_WHAT IS REQUIRED_
Please find every line in the records below that contains the word "Select", and copy it.

_MATERIAL TO PROCESS_
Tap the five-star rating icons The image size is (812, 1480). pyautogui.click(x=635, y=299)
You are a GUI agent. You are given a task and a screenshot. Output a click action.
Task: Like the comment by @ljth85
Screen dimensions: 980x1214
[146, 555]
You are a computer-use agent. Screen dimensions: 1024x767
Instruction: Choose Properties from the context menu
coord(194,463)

==

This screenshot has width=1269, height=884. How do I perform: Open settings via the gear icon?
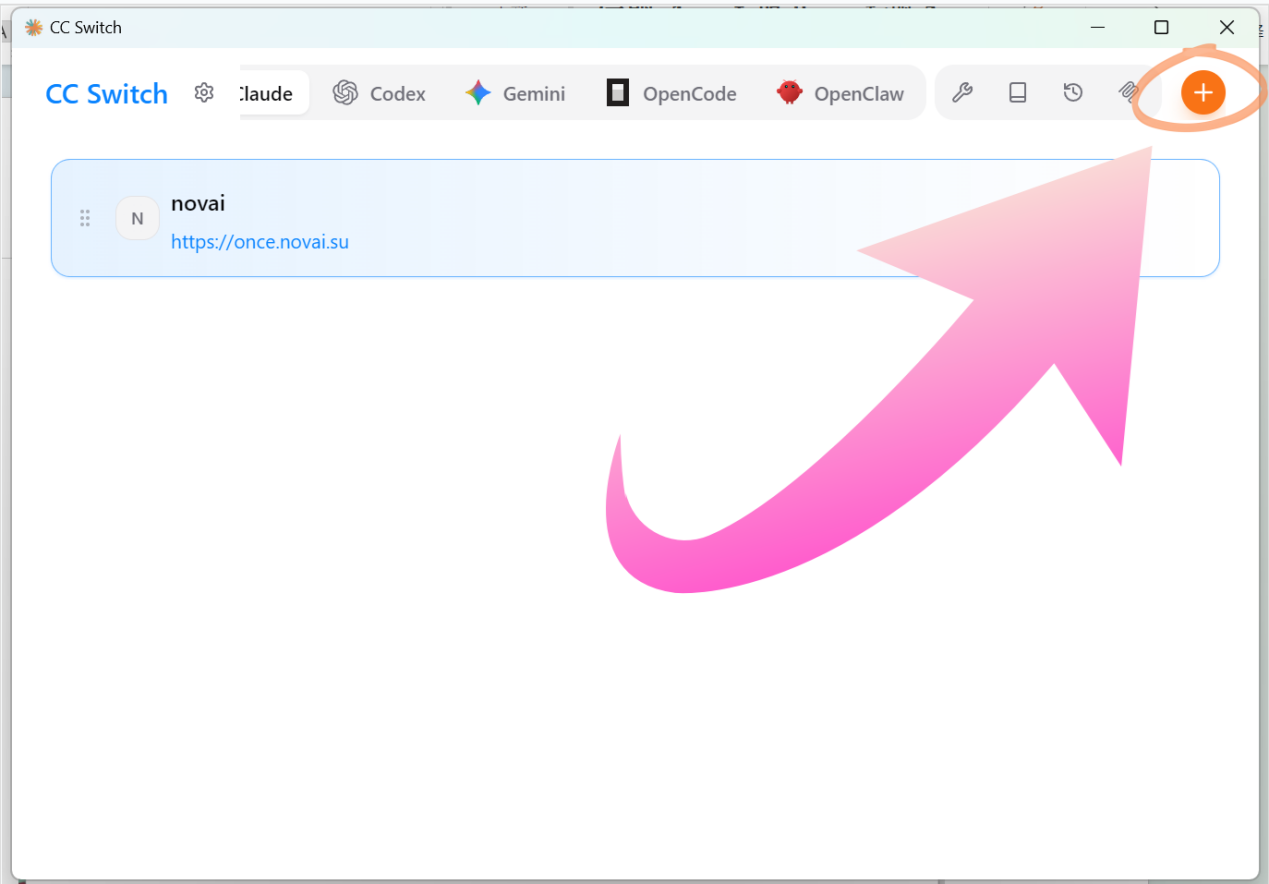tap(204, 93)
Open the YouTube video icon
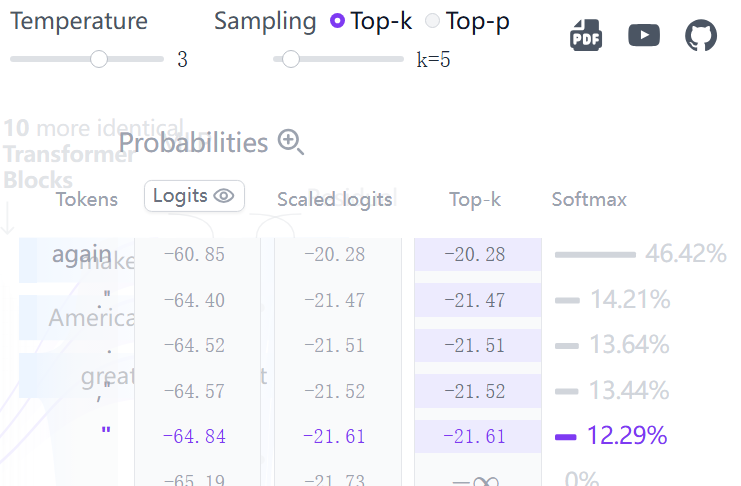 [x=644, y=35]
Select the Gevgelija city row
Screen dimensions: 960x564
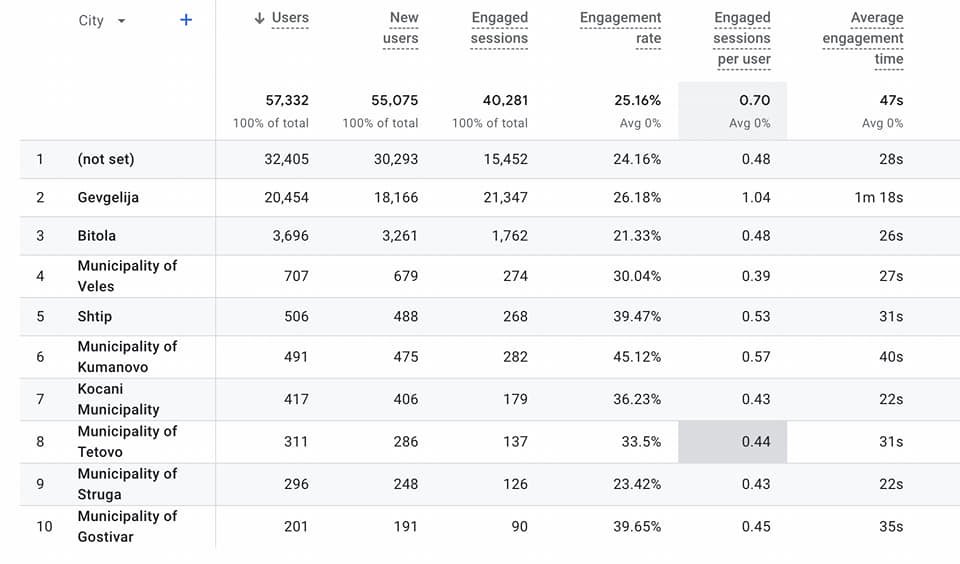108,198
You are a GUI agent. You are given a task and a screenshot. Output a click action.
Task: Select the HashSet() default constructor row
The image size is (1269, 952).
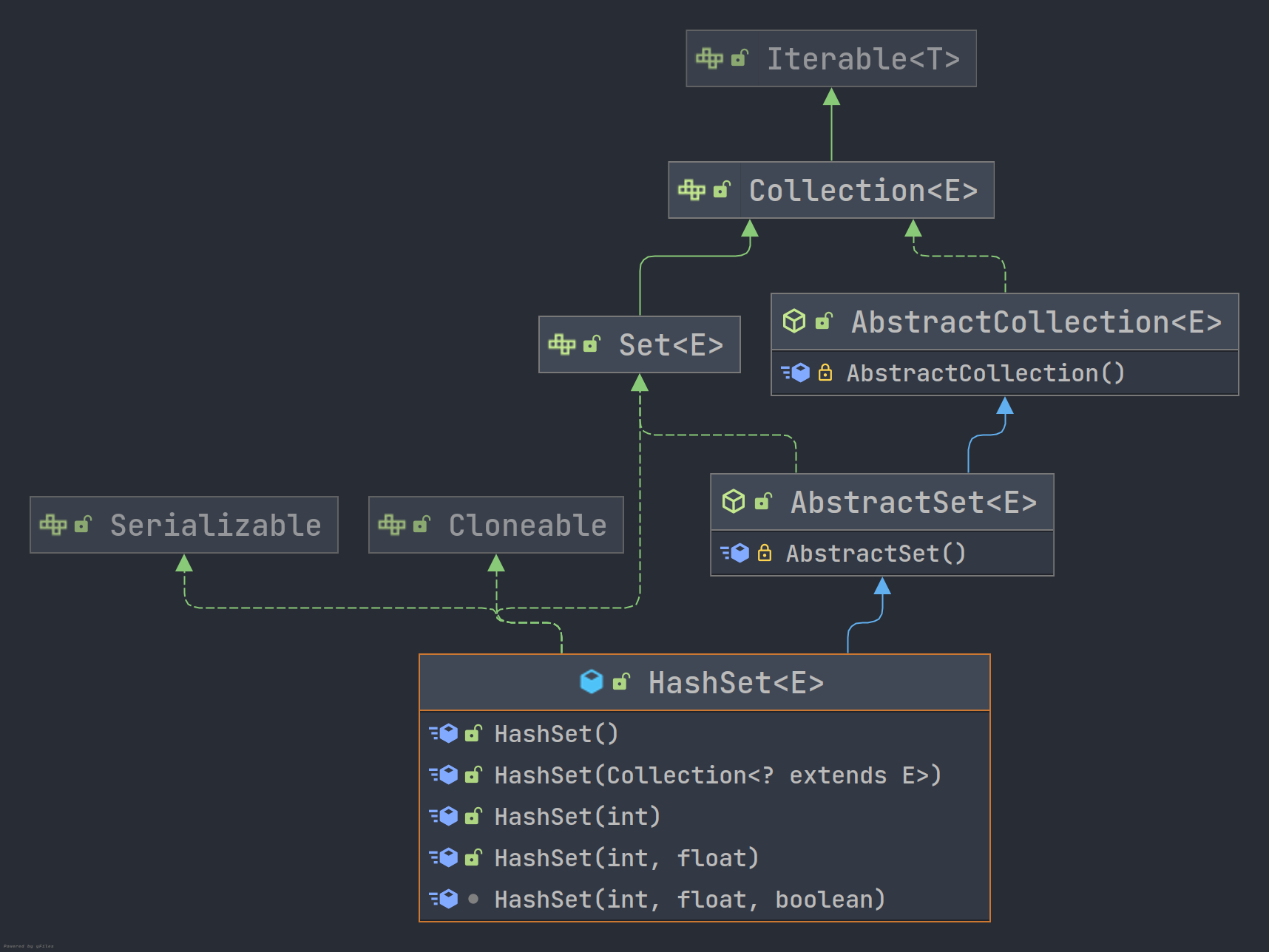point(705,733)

_TASK ANSWER_
Select the Gevgelija city row
Task: Select the HashSet() default constructor row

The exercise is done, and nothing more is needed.